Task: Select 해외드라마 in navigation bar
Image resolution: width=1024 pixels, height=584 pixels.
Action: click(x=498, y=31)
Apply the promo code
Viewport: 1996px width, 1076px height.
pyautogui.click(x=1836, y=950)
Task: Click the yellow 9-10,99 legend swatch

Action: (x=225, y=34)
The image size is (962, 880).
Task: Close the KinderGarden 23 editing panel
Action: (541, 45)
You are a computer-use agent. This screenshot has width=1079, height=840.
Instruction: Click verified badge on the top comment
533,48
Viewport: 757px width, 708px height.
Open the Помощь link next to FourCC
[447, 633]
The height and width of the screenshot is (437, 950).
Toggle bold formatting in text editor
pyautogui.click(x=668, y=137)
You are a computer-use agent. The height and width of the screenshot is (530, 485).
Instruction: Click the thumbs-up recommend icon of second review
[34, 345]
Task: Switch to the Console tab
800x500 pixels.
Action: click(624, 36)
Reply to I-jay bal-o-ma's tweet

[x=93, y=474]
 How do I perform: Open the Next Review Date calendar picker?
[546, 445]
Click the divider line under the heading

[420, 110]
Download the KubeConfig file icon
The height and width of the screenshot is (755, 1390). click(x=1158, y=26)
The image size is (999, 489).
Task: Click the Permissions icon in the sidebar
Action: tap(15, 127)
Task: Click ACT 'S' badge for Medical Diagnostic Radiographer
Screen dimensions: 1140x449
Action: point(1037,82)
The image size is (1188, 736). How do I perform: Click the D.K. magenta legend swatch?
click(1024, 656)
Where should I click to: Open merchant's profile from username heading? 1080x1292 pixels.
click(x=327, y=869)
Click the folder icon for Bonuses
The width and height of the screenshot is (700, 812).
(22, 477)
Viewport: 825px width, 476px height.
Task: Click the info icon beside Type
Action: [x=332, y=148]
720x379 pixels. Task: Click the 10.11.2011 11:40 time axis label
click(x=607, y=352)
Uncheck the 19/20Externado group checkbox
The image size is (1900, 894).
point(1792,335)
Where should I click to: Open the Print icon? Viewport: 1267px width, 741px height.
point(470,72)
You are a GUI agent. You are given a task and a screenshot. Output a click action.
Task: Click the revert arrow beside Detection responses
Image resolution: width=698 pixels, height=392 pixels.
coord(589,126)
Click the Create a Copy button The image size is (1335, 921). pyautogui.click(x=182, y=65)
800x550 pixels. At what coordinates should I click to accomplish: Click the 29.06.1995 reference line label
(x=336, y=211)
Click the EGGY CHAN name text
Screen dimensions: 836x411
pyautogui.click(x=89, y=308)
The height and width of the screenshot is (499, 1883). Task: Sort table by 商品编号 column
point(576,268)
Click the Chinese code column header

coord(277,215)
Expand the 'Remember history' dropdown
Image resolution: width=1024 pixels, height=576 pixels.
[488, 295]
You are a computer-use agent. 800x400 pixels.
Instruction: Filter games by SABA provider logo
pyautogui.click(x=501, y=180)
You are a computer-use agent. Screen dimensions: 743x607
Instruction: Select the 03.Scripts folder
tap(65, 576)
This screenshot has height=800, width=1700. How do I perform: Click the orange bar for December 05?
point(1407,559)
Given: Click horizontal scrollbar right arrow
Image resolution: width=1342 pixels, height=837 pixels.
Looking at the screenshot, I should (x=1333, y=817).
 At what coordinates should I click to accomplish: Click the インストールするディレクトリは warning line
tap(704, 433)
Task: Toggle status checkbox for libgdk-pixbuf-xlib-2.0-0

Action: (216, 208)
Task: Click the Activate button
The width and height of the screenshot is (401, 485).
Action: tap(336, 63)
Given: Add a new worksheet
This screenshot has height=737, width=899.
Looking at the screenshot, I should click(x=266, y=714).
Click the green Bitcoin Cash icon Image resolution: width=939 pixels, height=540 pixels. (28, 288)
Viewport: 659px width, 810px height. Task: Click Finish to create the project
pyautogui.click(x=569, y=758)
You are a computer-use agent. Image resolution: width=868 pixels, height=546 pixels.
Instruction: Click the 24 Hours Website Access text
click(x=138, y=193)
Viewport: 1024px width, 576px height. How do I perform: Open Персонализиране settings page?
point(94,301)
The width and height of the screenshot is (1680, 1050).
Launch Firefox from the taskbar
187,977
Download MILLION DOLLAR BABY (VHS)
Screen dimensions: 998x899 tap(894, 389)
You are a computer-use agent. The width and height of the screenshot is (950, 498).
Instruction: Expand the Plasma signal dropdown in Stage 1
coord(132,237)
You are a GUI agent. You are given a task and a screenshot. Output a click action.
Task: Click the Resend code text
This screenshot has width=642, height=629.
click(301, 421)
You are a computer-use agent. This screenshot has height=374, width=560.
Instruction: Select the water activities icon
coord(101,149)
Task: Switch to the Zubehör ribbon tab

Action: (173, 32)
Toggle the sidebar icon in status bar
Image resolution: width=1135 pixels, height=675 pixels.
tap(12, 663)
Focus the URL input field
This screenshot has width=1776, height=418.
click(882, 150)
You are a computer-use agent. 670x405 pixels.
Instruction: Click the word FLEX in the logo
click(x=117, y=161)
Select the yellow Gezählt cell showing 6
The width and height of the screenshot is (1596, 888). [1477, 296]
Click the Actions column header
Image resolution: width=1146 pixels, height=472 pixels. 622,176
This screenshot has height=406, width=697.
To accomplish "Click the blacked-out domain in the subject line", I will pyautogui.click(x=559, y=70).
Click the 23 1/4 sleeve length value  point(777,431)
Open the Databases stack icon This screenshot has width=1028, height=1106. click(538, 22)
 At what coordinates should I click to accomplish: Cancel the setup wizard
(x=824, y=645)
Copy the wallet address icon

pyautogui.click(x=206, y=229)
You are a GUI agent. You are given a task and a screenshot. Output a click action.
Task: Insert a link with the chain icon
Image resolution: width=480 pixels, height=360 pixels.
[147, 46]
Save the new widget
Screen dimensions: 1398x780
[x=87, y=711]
--------------------------------
Print each of the lines above again, unchanged.

Task: Select 해외드라마 in navigation bar
Image resolution: width=1024 pixels, height=584 pixels.
Action: click(x=498, y=31)
Apply the promo code
Viewport: 1996px width, 1076px height.
pyautogui.click(x=1836, y=950)
Task: Click the yellow 9-10,99 legend swatch

Action: (x=225, y=34)
The image size is (962, 880).
Task: Close the KinderGarden 23 editing panel
Action: (541, 45)
You are a computer-use agent. This screenshot has width=1079, height=840.
Instruction: Click verified badge on the top comment
533,48
Viewport: 757px width, 708px height.
Open the Помощь link next to FourCC
[447, 633]
The height and width of the screenshot is (437, 950).
Toggle bold formatting in text editor
pyautogui.click(x=668, y=137)
You are a computer-use agent. The height and width of the screenshot is (530, 485).
Instruction: Click the thumbs-up recommend icon of second review
[34, 345]
Task: Switch to the Console tab
800x500 pixels.
Action: click(624, 36)
Reply to I-jay bal-o-ma's tweet

[x=93, y=474]
 How do I perform: Open the Next Review Date calendar picker?
[546, 445]
Click the divider line under the heading

[420, 110]
Download the KubeConfig file icon
The height and width of the screenshot is (755, 1390). click(x=1158, y=26)
The image size is (999, 489).
Task: Click the Permissions icon in the sidebar
Action: tap(15, 127)
Task: Click ACT 'S' badge for Medical Diagnostic Radiographer
Screen dimensions: 1140x449
Action: point(1037,82)
The image size is (1188, 736). How do I perform: Click the D.K. magenta legend swatch?
click(1024, 656)
Where should I click to: Open merchant's profile from username heading? 1080x1292 pixels.
click(x=327, y=869)
Click the folder icon for Bonuses
The width and height of the screenshot is (700, 812).
(22, 477)
Viewport: 825px width, 476px height.
Task: Click the info icon beside Type
Action: [x=332, y=148]
720x379 pixels. Task: Click the 10.11.2011 11:40 time axis label
click(x=607, y=352)
Uncheck the 19/20Externado group checkbox
The image size is (1900, 894).
point(1792,335)
Where should I click to: Open the Print icon? Viewport: 1267px width, 741px height.
point(470,72)
You are a GUI agent. You are given a task and a screenshot. Output a click action.
Task: Click the revert arrow beside Detection responses
Image resolution: width=698 pixels, height=392 pixels.
coord(589,126)
Click the Create a Copy button The image size is (1335, 921). pyautogui.click(x=182, y=65)
800x550 pixels. At what coordinates should I click to accomplish: Click the 29.06.1995 reference line label
(x=336, y=211)
Click the EGGY CHAN name text
Screen dimensions: 836x411
pyautogui.click(x=89, y=308)
The height and width of the screenshot is (499, 1883). Task: Sort table by 商品编号 column
point(576,268)
Click the Chinese code column header

coord(277,215)
Expand the 'Remember history' dropdown
Image resolution: width=1024 pixels, height=576 pixels.
[488, 295]
You are a computer-use agent. 800x400 pixels.
Instruction: Filter games by SABA provider logo
pyautogui.click(x=501, y=180)
You are a computer-use agent. Screen dimensions: 743x607
Instruction: Select the 03.Scripts folder
tap(65, 576)
This screenshot has height=800, width=1700. How do I perform: Click the orange bar for December 05?
point(1407,559)
Given: Click horizontal scrollbar right arrow
Image resolution: width=1342 pixels, height=837 pixels.
Looking at the screenshot, I should (x=1333, y=817).
 At what coordinates should I click to accomplish: Click the インストールするディレクトリは warning line
tap(704, 433)
Task: Toggle status checkbox for libgdk-pixbuf-xlib-2.0-0

Action: (216, 208)
Task: Click the Activate button
The width and height of the screenshot is (401, 485).
Action: tap(336, 63)
Given: Add a new worksheet
This screenshot has height=737, width=899.
Looking at the screenshot, I should click(x=266, y=714).
Click the green Bitcoin Cash icon Image resolution: width=939 pixels, height=540 pixels. (28, 288)
Viewport: 659px width, 810px height. Task: Click Finish to create the project
pyautogui.click(x=569, y=758)
You are a computer-use agent. Image resolution: width=868 pixels, height=546 pixels.
Instruction: Click the 24 Hours Website Access text
click(x=138, y=193)
Viewport: 1024px width, 576px height. How do I perform: Open Персонализиране settings page?
point(94,301)
The width and height of the screenshot is (1680, 1050).
Launch Firefox from the taskbar
187,977
Download MILLION DOLLAR BABY (VHS)
Screen dimensions: 998x899 tap(894, 389)
You are a computer-use agent. The width and height of the screenshot is (950, 498).
Instruction: Expand the Plasma signal dropdown in Stage 1
coord(132,237)
You are a GUI agent. You are given a task and a screenshot. Output a click action.
Task: Click the Resend code text
This screenshot has width=642, height=629.
click(301, 421)
You are a computer-use agent. This screenshot has height=374, width=560.
Instruction: Select the water activities icon
coord(101,149)
Task: Switch to the Zubehör ribbon tab

Action: (173, 32)
Toggle the sidebar icon in status bar
Image resolution: width=1135 pixels, height=675 pixels.
tap(12, 663)
Focus the URL input field
This screenshot has width=1776, height=418.
click(882, 150)
You are a computer-use agent. 670x405 pixels.
Instruction: Click the word FLEX in the logo
click(x=117, y=161)
Select the yellow Gezählt cell showing 6
The width and height of the screenshot is (1596, 888). [1477, 296]
Click the Actions column header
Image resolution: width=1146 pixels, height=472 pixels. 622,176
This screenshot has height=406, width=697.
To accomplish "Click the blacked-out domain in the subject line", I will pyautogui.click(x=559, y=70).
Click the 23 1/4 sleeve length value  point(777,431)
Open the Databases stack icon This screenshot has width=1028, height=1106. click(538, 22)
 At what coordinates should I click to accomplish: Cancel the setup wizard
(x=824, y=645)
Copy the wallet address icon

pyautogui.click(x=206, y=229)
You are a GUI agent. You are given a task and a screenshot. Output a click action.
Task: Insert a link with the chain icon
Image resolution: width=480 pixels, height=360 pixels.
[147, 46]
Save the new widget
Screen dimensions: 1398x780
[x=87, y=711]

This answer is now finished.